Blocked Nippon Steel Bid Praised by Groups With Climate Concerns

Jan. 10, 2025, 10:30 AM UTC

Environmentalists are hailing the White House’s recent order to block Nippon Steel from buying US Steel, saying a takeover by the Japanese giant would have guaranteed many more years of carbon-intensive, coal-based steelmaking.

The decision matters because steelmaking constitutes about 11% of global carbon emissions. Nippon Steel Corp. and United States Steel Corp. were the fourth and 24th biggest producers in the world in 2023, according to the World Steel Association. President Joe Biden on Jan. 3 formally blocked the $14.1 billion sale of US Steel to Nippon Steel after a US security review.

“It boils down to a lack of commitment by Nippon Steel to use the updated tech for US Steel specifically, and even in its investor report, the plan’s timeline still locks in a generation of coal-based steelmaking,” said Yong Kwon, senior policy adviser for the Sierra Club’s industrial transformation campaign.

Groups like the Natural Resources Defense Council have called on the steel industry to switch to cleaner alternatives, such as the direct-reduced iron process, ideally powered by green hydrogen.

But Nippon has made “no plans for such a transition,” Kwon said. “Instead, it made a firm commitment to extend the life of all existing blast furnaces in the US.”

In that sense, the deal’s collapse is a good sign for environmental groups. But industry watchers caution that US Steel’s uncertain future means more steelmaking could go to countries with less interest in decarbonization goals.

Blast Furnaces

In its 2024 presentation for investors, Nippon said it envisions deploying direct-reduced iron furnaces, which produce significantly fewer carbon emissions than blast furnaces, around 2040—a target Kwon said is “much, much too late.”

US Steel’s blast furnaces and coke ovens are responsible for up to 14 million tons of climate pollution, according to research group Industrious Labs.

“Whoever owns and operates US Steel facilities must invest in clean, modern iron and steel production that protects public health and good union jobs,” said Hilary Lewis, Industrious Labs’ steel director.

Nippon Steel didn’t respond to an interview request. US Steel declined to comment.

Both Nippon Steel and US Steel have pledged to decarbonize by 2050.

Nippon has said it’s moving toward carbon neutrality by producing steel in large electric arc furnaces, using hydrogen in the direct iron reduction process, and deploying hydrogen injection technology for blast furnaces.

US Steel, meanwhile, is focusing on reducing its energy consumption, relying more heavily on renewables, and investigating carbon capture technology.

Last September, US Steel unveiled its first steel product certified as sustainable under the global ResponsibleSteel standard, attesting that the steel made at its Big River facility in Osceola, Ark., is created using raw materials that meet certain criteria on sourcing and production.

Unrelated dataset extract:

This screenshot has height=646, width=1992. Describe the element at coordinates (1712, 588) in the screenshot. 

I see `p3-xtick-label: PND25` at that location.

Further, in anticipation of the merger, Nippon in August said it would invest at least $1 billion to increase energy efficiency and make other improvements at US Steel’s Mon Valley Works outside Pittsburgh, as well as $300 million to revamp a blast furnace at the Gary Works in Indiana.

But to Kwon, those promises aren’t good enough because they still leave the company locked into older technology. Nor do Nippon’s plans address the health impacts borne by neighboring communities linked to coal-based iron and steelmaking, the Sierra Club said in a statement.

Steps Toward Decarbonization

If the deal doesn’t go through, though, and more steelmaking goes overseas, that could end up being even worse for the environment, according to Jeremy Harrell, CEO of clean energy group ClearPath.

The US ranks among the world’s least carbon-intensive steel producers, along with Italy, Turkey, and Mexico, according to consulting firm Global Efficiency Intelligence.

On the other end of the spectrum are India, China, Vietnam, and Japan. Worryingly, China made far more steel in 2024 than any other country, with India and Japan ranking second and third, according to the World Steel Association.

“If we’re closing facilities here in the US and the global market is sourcing it from other areas, that’s probably a negative from an emissions standpoint,” Harrell said.

Meanwhile, the two companies have filed a pair of federal lawsuits alleging that Biden ignored the rule of law to favor the United Steelworkers and support his political agenda that the Committee on Foreign Investment in the United States didn’t conduct a good faith review of the proposed merger, and that rival steelmaker Cleveland-Cliffs illegally tried to block the deal.

David Burritt, US Steel’s CEO, told CNBC on Jan. 7 that he believes President-elect Donald Trump “will take a fresh look at this.” Earlier this month, Burritt said Biden’s decision was “shameful and corrupt.”